帝京大学ラグビー部の岩出雅之監督は和歌山県出身です。監督と交流のある元ラガーマンのYさんと懇談する機会がありました。現在、帝京大学は大学日本一を六連覇している最中で、現在、七連覇を賭けた戦いを繰り広げています。大学日本一六連覇を更新しようとしている凄さを感じます。平尾選手がいた全盛期の同志社大学が三連覇で、これがそれまでの記録でしたが、帝京大学その記録を大幅には更新中ですから驚きます。

Yさんのとの懇談で、その強さの秘密の一端に触れることができました。

それは人間力を鍛える、高める点にあります。帝京大学は和歌山市まで試合に来たことがあります。その時に宿泊した旅館のオーナーが驚いたそうです。

それは「これまで大勢のスポーツ選手が宿泊してくれましたが、帝京大学の選手の礼儀正しさは飛び抜けています。これほどの礼儀正しいチームは過去にありませんでした。地元の小学生や中、高校生に帝京大学の選手の姿勢を見せてあげたいと思います」と話していたそうです。

何が凄かったかと言うと、旅館の人やお客さんと廊下などで会った時には丁寧に挨拶をすること。食事のマナーが良いこと。履物はきっちりと揃えること。宿泊した部屋はとてもきれいに保たれていることなどです。つまり礼儀正しいこと、感謝の気持を持っていることが凄いのです。
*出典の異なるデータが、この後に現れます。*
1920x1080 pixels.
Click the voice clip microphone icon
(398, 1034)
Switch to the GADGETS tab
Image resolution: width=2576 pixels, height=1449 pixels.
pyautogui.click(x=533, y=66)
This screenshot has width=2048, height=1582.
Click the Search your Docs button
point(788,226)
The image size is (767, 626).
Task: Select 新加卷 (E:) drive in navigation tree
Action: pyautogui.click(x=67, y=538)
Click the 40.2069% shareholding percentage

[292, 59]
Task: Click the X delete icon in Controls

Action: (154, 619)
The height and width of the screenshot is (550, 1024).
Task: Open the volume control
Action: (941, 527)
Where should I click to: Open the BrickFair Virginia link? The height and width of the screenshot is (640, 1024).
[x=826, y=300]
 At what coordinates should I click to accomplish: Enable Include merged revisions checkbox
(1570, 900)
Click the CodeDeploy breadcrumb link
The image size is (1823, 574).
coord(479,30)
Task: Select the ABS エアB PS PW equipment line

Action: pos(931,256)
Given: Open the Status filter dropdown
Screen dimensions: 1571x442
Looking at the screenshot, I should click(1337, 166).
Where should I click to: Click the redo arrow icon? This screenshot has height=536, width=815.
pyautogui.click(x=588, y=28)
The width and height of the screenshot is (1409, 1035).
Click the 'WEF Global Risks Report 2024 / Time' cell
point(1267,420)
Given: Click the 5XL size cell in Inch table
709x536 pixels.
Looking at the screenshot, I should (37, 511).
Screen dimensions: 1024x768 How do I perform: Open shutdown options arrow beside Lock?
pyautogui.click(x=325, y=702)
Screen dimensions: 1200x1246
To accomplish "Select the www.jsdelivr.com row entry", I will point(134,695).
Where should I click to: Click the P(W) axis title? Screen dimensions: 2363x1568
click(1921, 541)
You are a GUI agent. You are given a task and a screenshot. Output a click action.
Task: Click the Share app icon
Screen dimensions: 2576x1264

旅館でお世話してくれている人など周囲の人に対して常に感謝の気持を持っていることが最大の強みです。ラグビーができるのは、自分を支えてくれている全ての人のお蔭だということを知っているのです。

旅館でこの姿勢ができるのは、毎日の生活が礼儀正しく、感謝の気持で過ごしているということです。毎日していることが今日できることです。毎日やっていないことは今日もできませんから、和歌山市に来た時の姿勢から帝京大学ラグビー部は毎日、感謝の気持を持って練習や生活をしていることが伺えます。

自分から挨拶をするここと、身の回りをきれいに掃除すること、グラウンドを整備することなど、選手は当たり前にできているのです。やるべきことは手を抜かずにやる。これが試合にも現れるのです。本気で練習をしているから試合でも力が発揮できるのであって、練習をいい加減にしていれば、試合でも同じようにいい加減なプレイをしてしまいます。日常の心掛けや習慣が大切であることが分かります。

もうひとつが雑用と呼ばれる仕事を四回生がやっていることです。通常は一回生が雑用係になるのですが、ここでは上級生が雑用を担当しています。それは四回生が雑用をする姿を見た下級生は、自分からその役割を務めようとする気持になるからです。元々、慣れない大学での生活と練習環境に適合するために一回生を雑用から開放したのですが、上級生の姿を見て、生活や練習の姿勢を学ぶことにつながっています。

そして四回生にとっては、卒業すると社会人一年生になりますから、偉そうな態度が身についてしまうと社会人として即戦力になれないことから、良き社会人になるためにも雑用を自分からやろうとする気持ちにさせることになります。常に感謝の気持を持ち、みんなのためになることは自分から進んでやる姿勢を持っていること。それが強さの秘密なのです。